January 2nd, 2017 — Southwest Florida.
I clicked “Publish” and then sat back in my chair, wondering what I had just gotten myself into as the fear of failure washed over me.
The first video in my long-awaited “Build Your Online Business From Scratch” video series had just launched.
Can I actually do this? Can I build a successful online business from scratch?
Plus I’ve only given myself a year to complete this goal…
I must be out of my mind!
What are people going to think if this doesn’t go as planned, as hoped?
All of these thoughts, and more, raced through my head after I published my first BYOBFS video on Monday.
I wasn’t sure if anyone was going to watch it, or if anyone was going to like it…
And yet, the response so far has been incredibly positive! (Thank you so much to everyone who has watched, commented, or voiced your support!)

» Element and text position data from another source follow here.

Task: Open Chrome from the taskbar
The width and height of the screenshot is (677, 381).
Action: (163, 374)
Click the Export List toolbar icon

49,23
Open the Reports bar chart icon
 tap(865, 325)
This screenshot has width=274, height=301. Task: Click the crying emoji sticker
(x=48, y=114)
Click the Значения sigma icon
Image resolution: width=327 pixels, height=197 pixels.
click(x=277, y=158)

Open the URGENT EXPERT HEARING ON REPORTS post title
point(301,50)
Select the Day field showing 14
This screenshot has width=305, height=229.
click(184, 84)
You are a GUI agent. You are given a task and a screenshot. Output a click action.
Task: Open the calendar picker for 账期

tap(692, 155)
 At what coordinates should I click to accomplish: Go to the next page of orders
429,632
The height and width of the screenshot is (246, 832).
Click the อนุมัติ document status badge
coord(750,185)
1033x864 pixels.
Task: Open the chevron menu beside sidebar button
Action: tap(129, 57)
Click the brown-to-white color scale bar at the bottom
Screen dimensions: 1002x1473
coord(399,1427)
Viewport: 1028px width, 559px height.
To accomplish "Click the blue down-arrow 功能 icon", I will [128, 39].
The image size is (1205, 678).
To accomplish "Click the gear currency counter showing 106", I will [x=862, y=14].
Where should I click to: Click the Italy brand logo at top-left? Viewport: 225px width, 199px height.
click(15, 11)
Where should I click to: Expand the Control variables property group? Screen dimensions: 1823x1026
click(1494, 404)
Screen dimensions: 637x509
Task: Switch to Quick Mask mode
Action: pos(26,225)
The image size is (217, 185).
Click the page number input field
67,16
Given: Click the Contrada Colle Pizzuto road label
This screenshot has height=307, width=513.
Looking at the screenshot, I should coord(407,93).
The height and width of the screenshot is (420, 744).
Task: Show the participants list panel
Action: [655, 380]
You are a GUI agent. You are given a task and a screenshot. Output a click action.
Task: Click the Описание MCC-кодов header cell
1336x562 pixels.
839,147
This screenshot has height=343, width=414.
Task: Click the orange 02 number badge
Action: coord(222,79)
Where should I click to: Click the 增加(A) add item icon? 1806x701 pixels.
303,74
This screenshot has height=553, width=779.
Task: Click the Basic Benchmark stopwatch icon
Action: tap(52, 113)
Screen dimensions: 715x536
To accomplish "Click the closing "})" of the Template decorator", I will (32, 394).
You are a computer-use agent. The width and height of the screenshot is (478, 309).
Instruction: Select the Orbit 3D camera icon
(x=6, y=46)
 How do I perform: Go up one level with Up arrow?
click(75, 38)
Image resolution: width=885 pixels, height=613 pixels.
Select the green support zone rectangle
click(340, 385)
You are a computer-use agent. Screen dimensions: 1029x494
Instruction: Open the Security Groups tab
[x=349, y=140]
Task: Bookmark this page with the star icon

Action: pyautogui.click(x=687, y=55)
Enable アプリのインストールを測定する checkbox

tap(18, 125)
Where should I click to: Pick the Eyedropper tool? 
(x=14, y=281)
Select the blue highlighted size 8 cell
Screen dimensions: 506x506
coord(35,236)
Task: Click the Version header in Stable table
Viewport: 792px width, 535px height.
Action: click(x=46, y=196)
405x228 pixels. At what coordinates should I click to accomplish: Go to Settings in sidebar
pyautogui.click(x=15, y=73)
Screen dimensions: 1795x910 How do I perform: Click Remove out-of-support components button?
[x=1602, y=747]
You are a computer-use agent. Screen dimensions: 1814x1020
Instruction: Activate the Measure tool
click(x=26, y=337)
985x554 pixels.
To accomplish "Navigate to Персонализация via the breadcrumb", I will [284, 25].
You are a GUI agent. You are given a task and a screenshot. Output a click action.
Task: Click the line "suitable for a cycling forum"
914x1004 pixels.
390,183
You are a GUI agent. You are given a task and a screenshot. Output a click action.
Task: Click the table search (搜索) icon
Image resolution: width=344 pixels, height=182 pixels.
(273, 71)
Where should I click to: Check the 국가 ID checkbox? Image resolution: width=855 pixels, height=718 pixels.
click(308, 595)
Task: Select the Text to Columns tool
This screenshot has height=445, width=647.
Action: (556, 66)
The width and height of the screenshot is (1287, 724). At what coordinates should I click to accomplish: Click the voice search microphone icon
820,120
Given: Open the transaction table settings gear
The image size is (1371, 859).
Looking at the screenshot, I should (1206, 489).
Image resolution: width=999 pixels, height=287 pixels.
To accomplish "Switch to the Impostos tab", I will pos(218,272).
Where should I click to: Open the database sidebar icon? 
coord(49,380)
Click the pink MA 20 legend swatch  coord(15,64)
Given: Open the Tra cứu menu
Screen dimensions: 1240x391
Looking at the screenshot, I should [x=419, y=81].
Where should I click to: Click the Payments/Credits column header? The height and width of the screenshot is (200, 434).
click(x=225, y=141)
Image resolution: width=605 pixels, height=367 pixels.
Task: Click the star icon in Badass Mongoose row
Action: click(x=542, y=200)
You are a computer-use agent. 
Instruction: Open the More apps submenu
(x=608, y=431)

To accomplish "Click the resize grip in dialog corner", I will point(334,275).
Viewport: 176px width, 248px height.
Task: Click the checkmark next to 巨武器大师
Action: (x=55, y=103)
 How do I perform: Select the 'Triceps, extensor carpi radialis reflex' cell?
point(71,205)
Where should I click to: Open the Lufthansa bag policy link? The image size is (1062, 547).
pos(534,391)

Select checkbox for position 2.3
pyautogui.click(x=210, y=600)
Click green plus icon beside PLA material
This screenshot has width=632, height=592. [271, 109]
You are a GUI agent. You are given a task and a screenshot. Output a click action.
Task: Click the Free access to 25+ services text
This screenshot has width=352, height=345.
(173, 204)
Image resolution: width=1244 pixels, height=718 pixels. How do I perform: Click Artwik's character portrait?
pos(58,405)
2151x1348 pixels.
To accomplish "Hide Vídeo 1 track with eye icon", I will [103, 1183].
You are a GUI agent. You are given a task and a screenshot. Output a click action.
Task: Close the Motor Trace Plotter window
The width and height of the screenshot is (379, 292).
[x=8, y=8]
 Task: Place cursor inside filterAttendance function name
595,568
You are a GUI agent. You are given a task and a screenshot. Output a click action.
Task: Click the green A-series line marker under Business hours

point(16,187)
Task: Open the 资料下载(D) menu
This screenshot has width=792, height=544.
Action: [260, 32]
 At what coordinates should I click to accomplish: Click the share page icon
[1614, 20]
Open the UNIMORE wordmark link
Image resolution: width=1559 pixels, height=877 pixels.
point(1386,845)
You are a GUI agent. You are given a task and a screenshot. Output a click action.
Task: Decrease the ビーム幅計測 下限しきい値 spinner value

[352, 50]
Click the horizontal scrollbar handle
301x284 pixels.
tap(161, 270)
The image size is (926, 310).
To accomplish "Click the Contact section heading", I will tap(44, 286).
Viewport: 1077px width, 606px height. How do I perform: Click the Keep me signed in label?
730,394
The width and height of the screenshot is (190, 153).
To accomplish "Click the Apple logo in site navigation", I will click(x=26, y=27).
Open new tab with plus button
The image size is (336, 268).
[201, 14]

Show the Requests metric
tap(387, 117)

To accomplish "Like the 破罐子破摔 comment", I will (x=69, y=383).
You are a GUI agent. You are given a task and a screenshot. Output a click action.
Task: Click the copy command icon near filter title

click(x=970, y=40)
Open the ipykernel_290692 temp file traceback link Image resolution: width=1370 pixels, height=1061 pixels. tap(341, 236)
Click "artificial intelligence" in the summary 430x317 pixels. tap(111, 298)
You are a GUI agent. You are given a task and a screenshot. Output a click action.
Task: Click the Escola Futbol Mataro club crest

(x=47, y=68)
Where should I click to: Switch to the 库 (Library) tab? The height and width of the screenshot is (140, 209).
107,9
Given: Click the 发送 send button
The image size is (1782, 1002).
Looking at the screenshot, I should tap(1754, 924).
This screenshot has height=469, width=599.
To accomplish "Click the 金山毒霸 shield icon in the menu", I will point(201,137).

But this almost didn’t happen.
Many times leading up to this first video, I contemplated calling off this series.
I didn’t have time…
I didn’t know enough…
I don’t have what it takes…
I’m an introvert, I can’t do this…
Alas, all of the promotion I had been doing, all the work, all the build-up, all the expectations prevented me from backing down (there’s a lesson for you right there!)
Do you fear failure too?
Fear, and especially the fear of failure, as incredible destructive and stifling power, and the demise of this fear should be ruthlessly pursued!
There Is No Reason To Fear Failure:
So if I’m going to tell others to forsake the fear of failure, then I'd better do it first myself!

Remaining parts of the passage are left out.